6 Smart Tips for Awesome Family Summer Vacations
Quick—remember the best summer vacation of your childhood.
Can you feel the sand on your toes as you built a gigantic sand castle, or the high grass tickling your calves as you ran through a meadow in the twilight of a long summer day? Or maybe you recall waking up in the cool quiet of a mossy cabin and hearing the chatter of morning birds in the tall trees outside?
What you might not remember is your parents planning that vacation, talking at night behind closed doors about what the next summer adventure would be. Fast forward to today—you’re one of the parents and guess what? It’s time to start thinking about building those fantastic memories for your kids.
So, here are six things to consider when crafting your next great family summer vacation:
1. Planning Is Key
Time is of the essence. You probably want to start planning now for your summer vacation, or life will get busy and you might end up doing the same old thing as last year. (Summer in your backyard was fun, but aren’t you ready for something a little different?)
2. Look Past Beaches and Amusement Parks
The beach is great and Legoland is fun, but have you ever considered going to an awesome family camp? Your whole family could learn yoga and mindfulness, and get in those hikes in the woods, too. Take home skills for all ages that stick with you far longer than a bag of candy and another plastic toy. Interested? Check out the Mindful Family Camp Retreat with Elisha and Stefanie Goldstein.
Do you have a teenage daughter who might enjoy some extra TLC? Here’s another not-so-run-of-the-mill course for parents and kids, Mothers and Daughters Ages 13-15 taught by mother-daughter duo Sil and Eliza Reynolds. (They also teach Mothers and Daughters Ages 10-12.) You and your daughter will learn skills for enhanced communication, take away tips to nourish your relationship, and still have plenty of fun doing yoga and adventuring in the Santa Cruz mountains.
3. While Your Kids Are Away at Camp, Consider a Program for Adults!
Kids aren’t the only ones in need of summer fun.

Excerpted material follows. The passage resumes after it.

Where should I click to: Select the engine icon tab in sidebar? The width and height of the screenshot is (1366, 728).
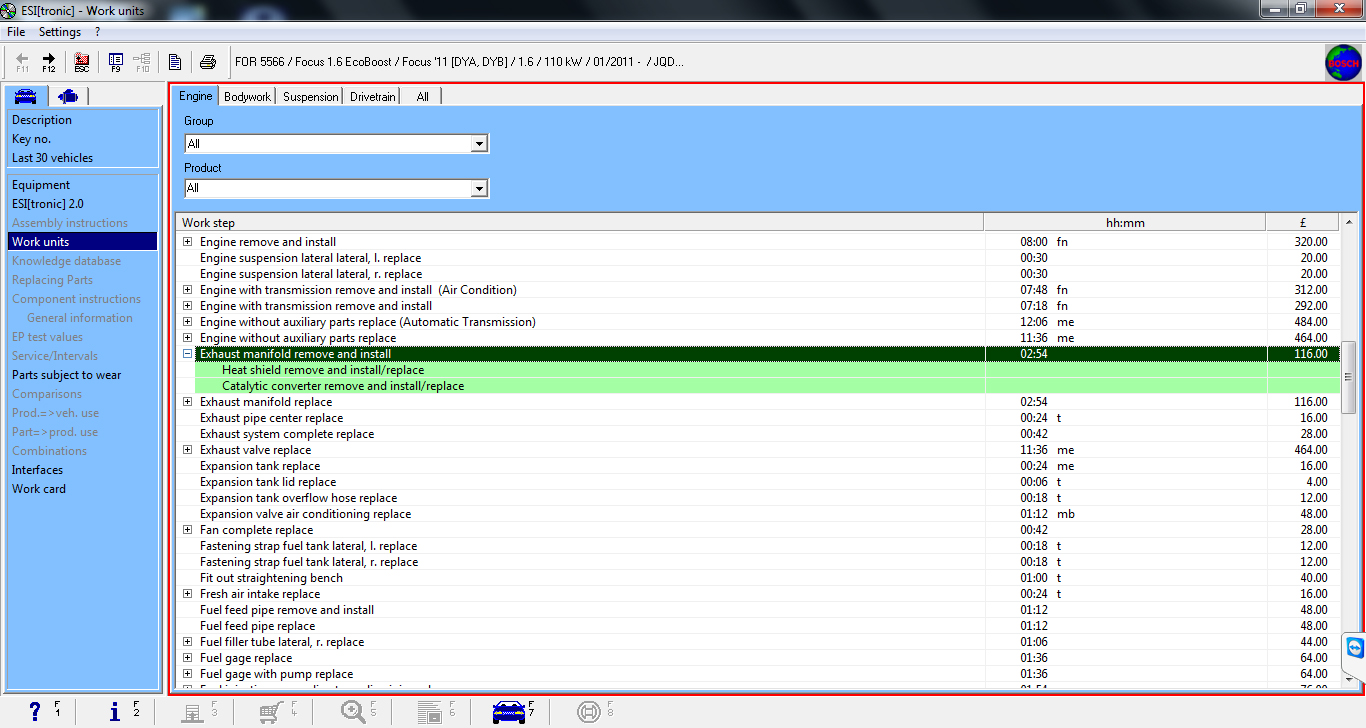(x=68, y=96)
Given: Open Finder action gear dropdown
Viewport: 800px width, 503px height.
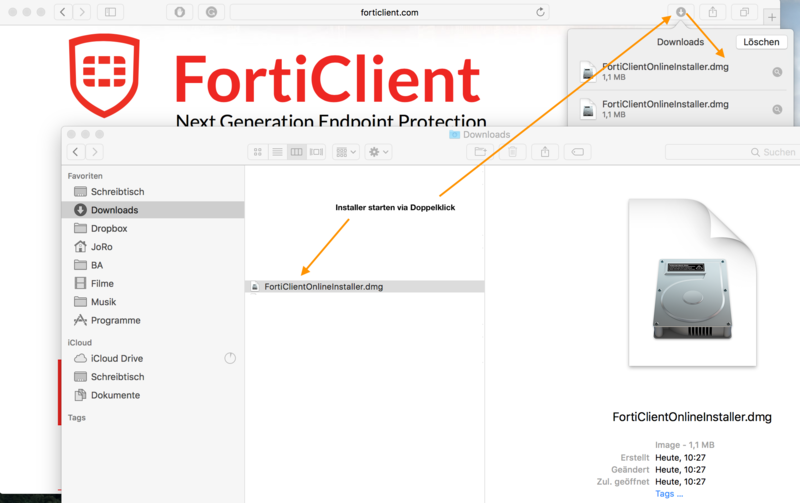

Remember to schedule a vacay for yourself too! What about letting your inner goddess roam free at Sierra Bender’s Goddesses Gone Wild?
Or, if you want to dive into a parenting program, how about Daniel Siegel’s Launching Your Adolescent into Adulthood? Enjoy the chance to immerse into new learning while soaking up some weekend R & R.
4. No Matter Where You Go, There Will Be Rough Spots
Routine provides comfort—to kids and parents alike. Going on vacation is a disruption from routine, so be sure to expect hiccups and bumps. Even the best-laid vacation plans end up with a few detours, a few tears, and some spilled lemonade. Just remember to breathe through the disappointments.
That can certainly be easier to say than do (especially if you have a toddler melting down in a convenience store) but remember—this too shall pass. Don’t worry about what other people might be thinking. Focus instead on what is best for your child and you. Like David Bowie sang in “Golden Years” many moons ago: “Walk tall. Act fine.”
5. Know That Fresh Air Will Bring New and Fresh Thoughts
A vacation in nature can light the creativity candle—for both you and your children. Plan your vacation days so that you all get some movement time and some creative time. One will feed the other. Keep those notebooks and paintbrushes handy.
6. Go Slow and Smile: The Happiest Vacations Aren’t Always the Busiest
When you recall your fondest summer vacation, what do you remember most? The activities? Or the relaxed moments in which all of you just seemed to be together somewhere special—happy, warm, and loving in the same space, satisfied simply to be sharing each other’s company.
In this busy world, we often get caught up in too much and move too quickly. So, no matter what you do for your family vacation, it’s important to plan some time to slow down and soak up what the world has to offer. Take in the scenery, breathe in the air, appreciate the moment … as a family. Enjoy the wonderful moments as they unfold.